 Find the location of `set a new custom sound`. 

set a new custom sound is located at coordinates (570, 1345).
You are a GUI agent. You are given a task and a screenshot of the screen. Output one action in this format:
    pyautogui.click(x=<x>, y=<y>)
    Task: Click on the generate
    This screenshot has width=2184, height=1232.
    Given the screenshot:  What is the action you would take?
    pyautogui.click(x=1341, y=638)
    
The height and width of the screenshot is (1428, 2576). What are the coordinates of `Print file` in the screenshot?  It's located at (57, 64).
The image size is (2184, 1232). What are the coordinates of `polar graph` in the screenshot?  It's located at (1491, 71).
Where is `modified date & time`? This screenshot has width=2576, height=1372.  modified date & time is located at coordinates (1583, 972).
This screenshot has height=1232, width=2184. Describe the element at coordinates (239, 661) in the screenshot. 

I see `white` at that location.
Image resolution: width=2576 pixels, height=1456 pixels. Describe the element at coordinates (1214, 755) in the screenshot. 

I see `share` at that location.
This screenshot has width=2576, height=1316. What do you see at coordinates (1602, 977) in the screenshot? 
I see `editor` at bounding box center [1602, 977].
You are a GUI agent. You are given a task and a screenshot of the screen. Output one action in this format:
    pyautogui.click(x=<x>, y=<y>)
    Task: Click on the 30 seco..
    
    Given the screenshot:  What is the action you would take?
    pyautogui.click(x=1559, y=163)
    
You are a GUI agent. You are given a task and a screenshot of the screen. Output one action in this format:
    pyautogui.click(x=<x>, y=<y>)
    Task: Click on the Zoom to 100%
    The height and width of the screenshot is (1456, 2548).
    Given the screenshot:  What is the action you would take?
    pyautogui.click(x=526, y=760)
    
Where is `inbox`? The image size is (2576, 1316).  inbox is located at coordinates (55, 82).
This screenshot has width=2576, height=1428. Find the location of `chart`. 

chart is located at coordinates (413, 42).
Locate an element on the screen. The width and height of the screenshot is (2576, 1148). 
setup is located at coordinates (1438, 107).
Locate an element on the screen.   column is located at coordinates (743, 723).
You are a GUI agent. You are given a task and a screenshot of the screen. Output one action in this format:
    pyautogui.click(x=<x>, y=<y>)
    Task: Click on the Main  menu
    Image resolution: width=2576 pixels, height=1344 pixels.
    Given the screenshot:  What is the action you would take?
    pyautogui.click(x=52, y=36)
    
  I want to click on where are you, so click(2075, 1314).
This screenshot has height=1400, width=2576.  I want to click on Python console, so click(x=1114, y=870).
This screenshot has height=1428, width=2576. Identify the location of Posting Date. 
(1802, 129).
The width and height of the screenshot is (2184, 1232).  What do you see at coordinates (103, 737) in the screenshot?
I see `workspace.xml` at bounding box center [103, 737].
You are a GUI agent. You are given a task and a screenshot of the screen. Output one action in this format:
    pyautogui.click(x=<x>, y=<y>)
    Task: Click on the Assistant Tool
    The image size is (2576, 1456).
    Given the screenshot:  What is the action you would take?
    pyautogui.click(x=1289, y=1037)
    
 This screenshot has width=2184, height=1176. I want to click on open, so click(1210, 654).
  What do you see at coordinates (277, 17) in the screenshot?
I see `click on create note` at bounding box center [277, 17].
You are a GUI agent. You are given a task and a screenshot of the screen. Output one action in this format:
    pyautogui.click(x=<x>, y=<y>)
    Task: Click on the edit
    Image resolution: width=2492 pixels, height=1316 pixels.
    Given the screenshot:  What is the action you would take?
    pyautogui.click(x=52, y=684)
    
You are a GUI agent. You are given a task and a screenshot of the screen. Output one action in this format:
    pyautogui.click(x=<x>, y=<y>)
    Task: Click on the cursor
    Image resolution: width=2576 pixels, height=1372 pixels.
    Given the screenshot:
────
What the task requires -
Recast the lines above as a Markdown table with a Row column numbering each line in order and a Line column holding the line itself, leaving out blank lines.

Response to the task -
| Row | Line |
|---|---|
| 1 |  Find the location of `set a new custom sound`.  |
| 2 | set a new custom sound is located at coordinates (570, 1345). |
| 3 | You are a GUI agent. You are given a task and a screenshot of the screen. Output one action in this format: |
| 4 |     pyautogui.click(x=<x>, y=<y>) |
| 5 |     Task: Click on the generate |
| 6 |     This screenshot has width=2184, height=1232. |
| 7 |     Given the screenshot:  What is the action you would take? |
| 8 |     pyautogui.click(x=1341, y=638) |
| 9 | The height and width of the screenshot is (1428, 2576). What are the coordinates of `Print file` in the screenshot?  It's located at (57, 64). |
| 10 | The image size is (2184, 1232). What are the coordinates of `polar graph` in the screenshot?  It's located at (1491, 71). |
| 11 | Where is `modified date & time`? This screenshot has width=2576, height=1372.  modified date & time is located at coordinates (1583, 972). |
| 12 | This screenshot has height=1232, width=2184. Describe the element at coordinates (239, 661) in the screenshot.  |
| 13 | I see `white` at that location. |
| 14 | Image resolution: width=2576 pixels, height=1456 pixels. Describe the element at coordinates (1214, 755) in the screenshot.  |
| 15 | I see `share` at that location. |
| 16 | This screenshot has width=2576, height=1316. What do you see at coordinates (1602, 977) in the screenshot?  |
| 17 | I see `editor` at bounding box center [1602, 977]. |
| 18 | You are a GUI agent. You are given a task and a screenshot of the screen. Output one action in this format: |
| 19 |     pyautogui.click(x=<x>, y=<y>) |
| 20 |     Task: Click on the 30 seco.. |
| 21 |     Given the screenshot:  What is the action you would take? |
| 22 |     pyautogui.click(x=1559, y=163) |
| 23 | You are a GUI agent. You are given a task and a screenshot of the screen. Output one action in this format: |
| 24 |     pyautogui.click(x=<x>, y=<y>) |
| 25 |     Task: Click on the Zoom to 100% |
| 26 |     The height and width of the screenshot is (1456, 2548). |
| 27 |     Given the screenshot:  What is the action you would take? |
| 28 |     pyautogui.click(x=526, y=760) |
| 29 | Where is `inbox`? The image size is (2576, 1316).  inbox is located at coordinates (55, 82). |
| 30 | This screenshot has width=2576, height=1428. Find the location of `chart`.  |
| 31 | chart is located at coordinates (413, 42). |
| 32 | Locate an element on the screen. The width and height of the screenshot is (2576, 1148).  |
| 33 | setup is located at coordinates (1438, 107). |
| 34 | Locate an element on the screen.   column is located at coordinates (743, 723). |
| 35 | You are a GUI agent. You are given a task and a screenshot of the screen. Output one action in this format: |
| 36 |     pyautogui.click(x=<x>, y=<y>) |
| 37 |     Task: Click on the Main  menu |
| 38 |     Image resolution: width=2576 pixels, height=1344 pixels. |
| 39 |     Given the screenshot:  What is the action you would take? |
| 40 |     pyautogui.click(x=52, y=36) |
| 41 |   I want to click on where are you, so click(2075, 1314). |
| 42 | This screenshot has height=1400, width=2576.  I want to click on Python console, so click(x=1114, y=870). |
| 43 | This screenshot has height=1428, width=2576. Identify the location of Posting Date.  |
| 44 | (1802, 129). |
| 45 | The width and height of the screenshot is (2184, 1232).  What do you see at coordinates (103, 737) in the screenshot? |
| 46 | I see `workspace.xml` at bounding box center [103, 737]. |
| 47 | You are a GUI agent. You are given a task and a screenshot of the screen. Output one action in this format: |
| 48 |     pyautogui.click(x=<x>, y=<y>) |
| 49 |     Task: Click on the Assistant Tool |
| 50 |     The image size is (2576, 1456). |
| 51 |     Given the screenshot:  What is the action you would take? |
| 52 |     pyautogui.click(x=1289, y=1037) |
| 53 |  This screenshot has width=2184, height=1176. I want to click on open, so click(1210, 654). |
| 54 |   What do you see at coordinates (277, 17) in the screenshot? |
| 55 | I see `click on create note` at bounding box center [277, 17]. |
| 56 | You are a GUI agent. You are given a task and a screenshot of the screen. Output one action in this format: |
| 57 |     pyautogui.click(x=<x>, y=<y>) |
| 58 |     Task: Click on the edit |
| 59 |     Image resolution: width=2492 pixels, height=1316 pixels. |
| 60 |     Given the screenshot:  What is the action you would take? |
| 61 |     pyautogui.click(x=52, y=684) |
| 62 | You are a GUI agent. You are given a task and a screenshot of the screen. Output one action in this format: |
| 63 |     pyautogui.click(x=<x>, y=<y>) |
| 64 |     Task: Click on the cursor |
| 65 |     Image resolution: width=2576 pixels, height=1372 pixels. |
| 66 |     Given the screenshot: |